George Steiner habla sobre la pérdida de la sublimidad, de cómo nuestra civilización ha entrado en una etapa en la que la cultura es incapaz de entender la grandeza de las tragedias griegas. La posmodernidad hace cada vez más difícil emocionarnos por ciertas pinturas o ciertos juegos melódicos. En última instancia el fenómeno está relacionado con el declive de las religiones y la pérdida del sentido de lo sagrado, lo que trasciende al individuo. Creo que es aplicable a la política que, como sabemos, en un nivel afectivo suele reemplazar la esperanza que las religiones brindaban a las masas. La arquitectura soviética infundía en los ciudadanos, mediante un tipo de asombro estético, la fe en el progreso del socialismo, y a su vez la fe en el progreso del socialismo permitía a los ciudadanos soviéticos asombrarse por aquellas grandes obras arquitectónicas. Lo mismo que las catedrales con el cristianismo.
Cada persona tiene una sensibilidad moldeable que no se limita, sospecho, a la apreciación de un libro o una canción, sino que reacciona ante cualquier evento de la realidad. La felicidad de un hijo que se reencuentra con su padre es un asombro estético, tal como el estremecimiento de un hombre que escucha en vivo el discurso de un político al que admira. Cada vez eran más raros en nuestro país, supongo, los actos políticos multitudinarios, frecuentes en otras épocas, y eso, unido a los sutiles pero nada despreciables cambios socioeconómicos, había provocado el declive del sentido de sublimidad, al centrarnos más en nuestros propios asuntos, escasamente vinculados con los del transeúnte que nos pasaba por al lado. Críticos y defensores del gobierno cubano, así como aquellos que se mantenían neutrales, volvieron a sentir un aire que superaba la mundanidad y superficialidad del calendario, todos estábamos siendo parte de ello.
En aquellos días apenas pude dormir. Recuerdo la velada por la noche, las guardias estudiantiles en la Facultad, en las que nos conectábamos a Internet y en las que comprobé, por mis propios ojos, lo que algunas de mis amistades de Facebook habían publicado. Borré algunas amistades, aquellas que, posiciones políticas aparte, demostraban una absoluta falta de humanidad.
Me preguntaron si quería hacer la Guardia de Honor al retrato en el Memorial José Martí. Dije que por supuesto. Esperé junto a otros estudiantes una hora afuera, y luego una hora adentro, en la que unos soldados nos enseñaron los movimientos del cambio. Pudimos tomar agua y café. Alguien que regresaba de haber hecho su guardia se tiró en un rincón a llorar. Yo lo conocía. Tienes que aguantar, me dijo, la impresión es muy fuerte. Cuando llegó mi turno todo lo que podía pensar era que no podía equivocarme, que tenía que dar la vuelta por tal lado y sustituir a tal tipo. Suelo ser un desastre en semejante tipo de actividades, que son sencillas para los demás.

________

DESCRIPCIÓN DEL PROBLEMA
Devuelve tal cual el fragmento del texto sobre la pérdida de la sublimidad que va entre "En aquellos días" y "falta de humanidad.", ambos incluidos.

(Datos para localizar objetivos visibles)
________

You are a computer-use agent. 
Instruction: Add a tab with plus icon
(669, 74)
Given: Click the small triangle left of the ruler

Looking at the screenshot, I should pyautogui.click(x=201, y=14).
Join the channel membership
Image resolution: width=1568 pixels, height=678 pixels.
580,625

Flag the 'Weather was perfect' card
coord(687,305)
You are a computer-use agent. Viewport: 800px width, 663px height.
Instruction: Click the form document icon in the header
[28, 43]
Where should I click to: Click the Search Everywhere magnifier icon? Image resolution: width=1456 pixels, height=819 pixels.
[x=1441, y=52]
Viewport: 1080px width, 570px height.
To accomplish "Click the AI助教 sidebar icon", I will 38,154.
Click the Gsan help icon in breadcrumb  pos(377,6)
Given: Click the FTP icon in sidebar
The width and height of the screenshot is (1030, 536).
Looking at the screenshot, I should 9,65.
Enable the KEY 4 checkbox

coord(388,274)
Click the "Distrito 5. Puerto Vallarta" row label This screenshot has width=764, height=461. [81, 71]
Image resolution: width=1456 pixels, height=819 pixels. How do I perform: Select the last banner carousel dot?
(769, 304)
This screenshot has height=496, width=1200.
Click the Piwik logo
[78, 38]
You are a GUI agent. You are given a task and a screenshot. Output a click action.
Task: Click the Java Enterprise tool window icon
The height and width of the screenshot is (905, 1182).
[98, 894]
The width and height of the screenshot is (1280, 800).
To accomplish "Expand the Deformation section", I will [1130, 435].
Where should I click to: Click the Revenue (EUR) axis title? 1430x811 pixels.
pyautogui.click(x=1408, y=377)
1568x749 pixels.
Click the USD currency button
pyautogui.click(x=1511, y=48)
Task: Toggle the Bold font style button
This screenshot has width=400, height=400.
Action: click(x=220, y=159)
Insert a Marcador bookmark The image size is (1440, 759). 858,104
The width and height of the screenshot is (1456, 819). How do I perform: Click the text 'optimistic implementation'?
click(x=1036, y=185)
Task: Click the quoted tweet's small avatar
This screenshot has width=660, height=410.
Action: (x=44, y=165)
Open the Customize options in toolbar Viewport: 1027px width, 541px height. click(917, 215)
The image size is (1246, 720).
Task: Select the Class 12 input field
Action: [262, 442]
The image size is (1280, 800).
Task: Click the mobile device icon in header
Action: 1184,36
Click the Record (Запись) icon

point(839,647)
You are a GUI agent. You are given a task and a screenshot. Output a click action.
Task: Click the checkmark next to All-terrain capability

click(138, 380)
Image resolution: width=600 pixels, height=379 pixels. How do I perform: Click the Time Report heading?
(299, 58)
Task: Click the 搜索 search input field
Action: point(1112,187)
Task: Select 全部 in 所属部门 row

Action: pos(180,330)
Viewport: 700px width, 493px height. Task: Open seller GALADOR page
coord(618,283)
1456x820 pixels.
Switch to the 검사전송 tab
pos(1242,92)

________

RESULTADO OBTENIDO
En aquellos días apenas pude dormir. Recuerdo la velada por la noche, las guardias estudiantiles en la Facultad, en las que nos conectábamos a Internet y en las que comprobé, por mis propios ojos, lo que algunas de mis amistades de Facebook habían publicado. Borré algunas amistades, aquellas que, posiciones políticas aparte, demostraban una absoluta falta de humanidad.